**Item position entries**
◆ ◆ ◆ ◆ ◆ ◆ ◆

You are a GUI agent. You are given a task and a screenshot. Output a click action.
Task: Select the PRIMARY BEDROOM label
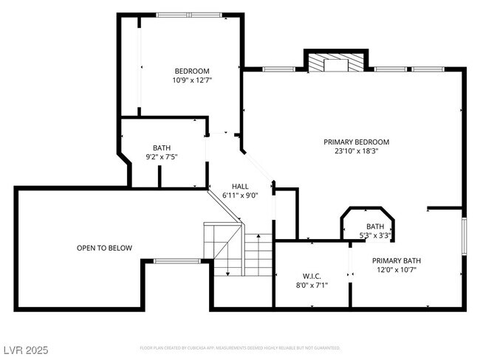tap(356, 142)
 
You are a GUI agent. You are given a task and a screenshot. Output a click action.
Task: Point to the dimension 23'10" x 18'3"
tap(356, 151)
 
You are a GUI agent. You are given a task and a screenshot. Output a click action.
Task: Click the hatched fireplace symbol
tap(337, 63)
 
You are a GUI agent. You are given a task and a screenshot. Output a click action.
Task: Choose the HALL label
tap(240, 187)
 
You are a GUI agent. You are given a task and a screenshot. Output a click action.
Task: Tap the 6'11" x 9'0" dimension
tap(240, 195)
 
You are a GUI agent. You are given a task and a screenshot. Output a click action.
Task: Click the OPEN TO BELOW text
tap(104, 248)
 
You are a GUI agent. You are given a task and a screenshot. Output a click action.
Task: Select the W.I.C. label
tap(310, 275)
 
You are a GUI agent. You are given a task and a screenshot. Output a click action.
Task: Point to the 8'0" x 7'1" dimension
tap(310, 285)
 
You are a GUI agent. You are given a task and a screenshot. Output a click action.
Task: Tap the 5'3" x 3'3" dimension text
tap(375, 236)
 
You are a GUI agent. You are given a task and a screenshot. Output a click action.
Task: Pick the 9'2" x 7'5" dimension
tap(162, 156)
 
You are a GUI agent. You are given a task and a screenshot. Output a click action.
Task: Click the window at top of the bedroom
tap(188, 15)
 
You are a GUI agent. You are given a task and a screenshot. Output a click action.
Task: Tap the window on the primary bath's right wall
tap(464, 236)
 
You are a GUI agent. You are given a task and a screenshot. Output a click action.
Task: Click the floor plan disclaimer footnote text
tap(240, 347)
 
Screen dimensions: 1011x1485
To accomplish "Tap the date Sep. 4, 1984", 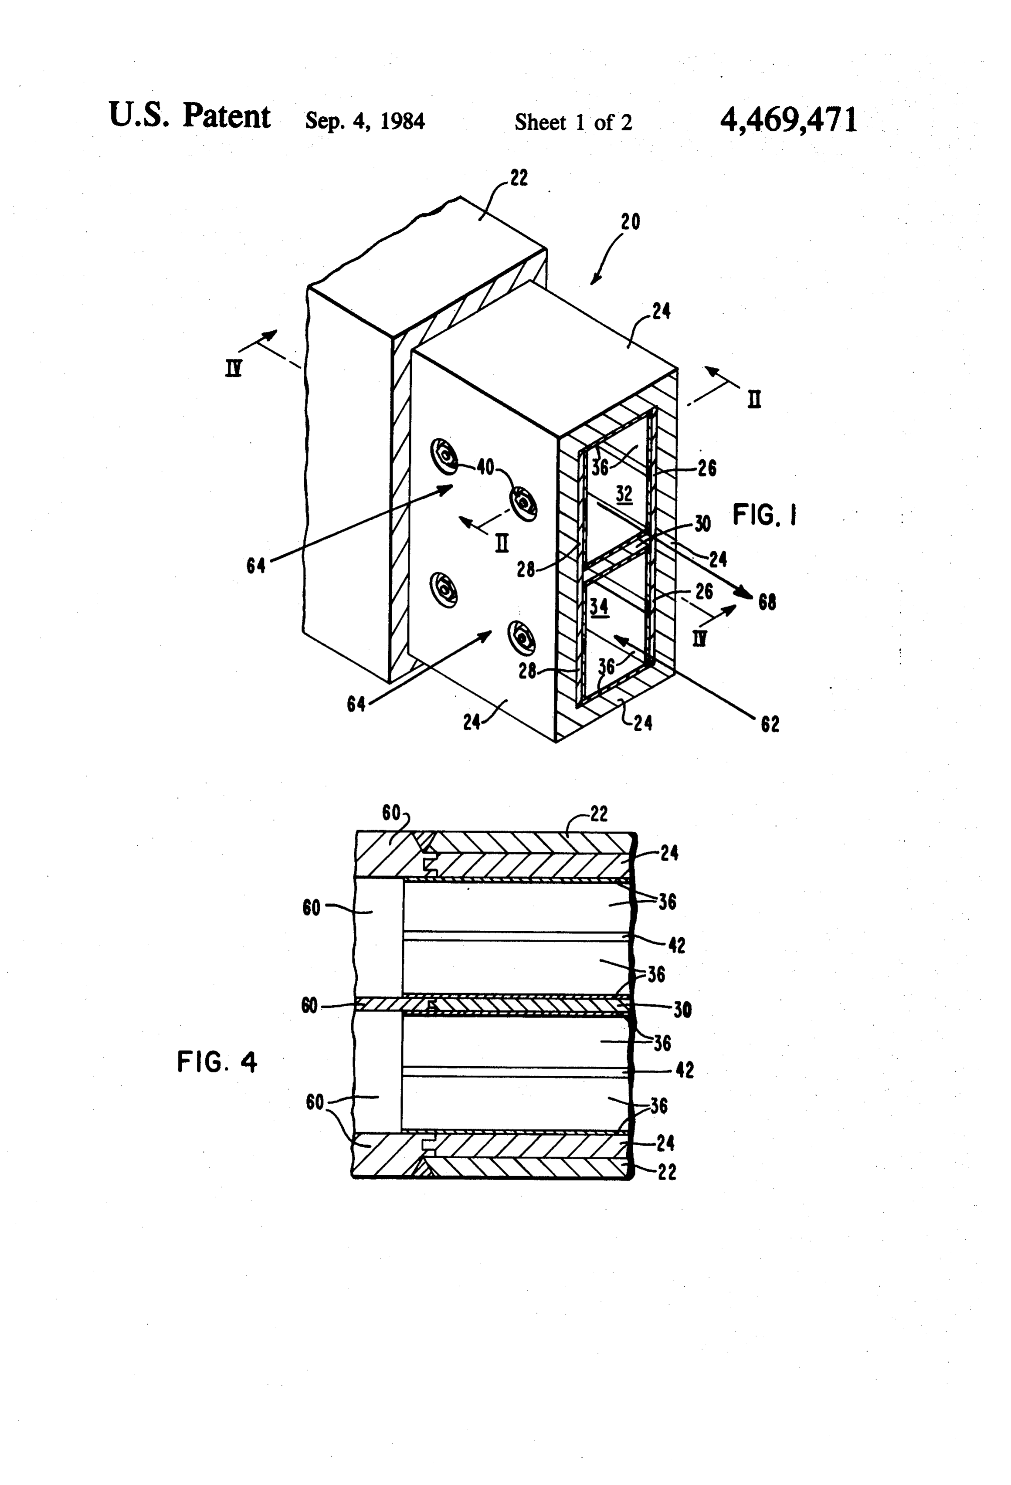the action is [365, 120].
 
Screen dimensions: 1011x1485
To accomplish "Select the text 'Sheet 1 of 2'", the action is [573, 122].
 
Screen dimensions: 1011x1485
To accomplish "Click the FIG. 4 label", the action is [217, 1062].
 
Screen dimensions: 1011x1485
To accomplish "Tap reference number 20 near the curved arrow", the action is [630, 222].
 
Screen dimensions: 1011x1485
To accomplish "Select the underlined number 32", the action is [624, 494].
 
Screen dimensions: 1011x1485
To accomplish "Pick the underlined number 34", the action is [599, 606].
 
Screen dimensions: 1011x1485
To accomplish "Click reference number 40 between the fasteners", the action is [486, 467].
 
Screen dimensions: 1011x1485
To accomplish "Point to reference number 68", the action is [767, 602].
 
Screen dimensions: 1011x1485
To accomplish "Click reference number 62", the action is [770, 724].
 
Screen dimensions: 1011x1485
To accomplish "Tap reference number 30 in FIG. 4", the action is [682, 1010].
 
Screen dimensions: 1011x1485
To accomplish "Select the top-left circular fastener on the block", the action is [444, 456].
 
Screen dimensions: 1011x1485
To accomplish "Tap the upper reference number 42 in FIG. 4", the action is [676, 945].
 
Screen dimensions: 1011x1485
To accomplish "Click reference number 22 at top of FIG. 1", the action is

◆ ◆ ◆ ◆ ◆ ◆ ◆

**TO DO**
Lay out the part of the items above that opens with the first line and closes with the line containing "tap(310, 285)" as a JSON list of strings, one string per line and blank lines omitted. Leave the pictures out of the answer.

**SOLUTION**
[
  "You are a GUI agent. You are given a task and a screenshot. Output a click action.",
  "Task: Select the PRIMARY BEDROOM label",
  "tap(356, 142)",
  "You are a GUI agent. You are given a task and a screenshot. Output a click action.",
  "Task: Point to the dimension 23'10\" x 18'3\"",
  "tap(356, 151)",
  "You are a GUI agent. You are given a task and a screenshot. Output a click action.",
  "Task: Click the hatched fireplace symbol",
  "tap(337, 63)",
  "You are a GUI agent. You are given a task and a screenshot. Output a click action.",
  "Task: Choose the HALL label",
  "tap(240, 187)",
  "You are a GUI agent. You are given a task and a screenshot. Output a click action.",
  "Task: Tap the 6'11\" x 9'0\" dimension",
  "tap(240, 195)",
  "You are a GUI agent. You are given a task and a screenshot. Output a click action.",
  "Task: Click the OPEN TO BELOW text",
  "tap(104, 248)",
  "You are a GUI agent. You are given a task and a screenshot. Output a click action.",
  "Task: Select the W.I.C. label",
  "tap(310, 275)",
  "You are a GUI agent. You are given a task and a screenshot. Output a click action.",
  "Task: Point to the 8'0\" x 7'1\" dimension",
  "tap(310, 285)"
]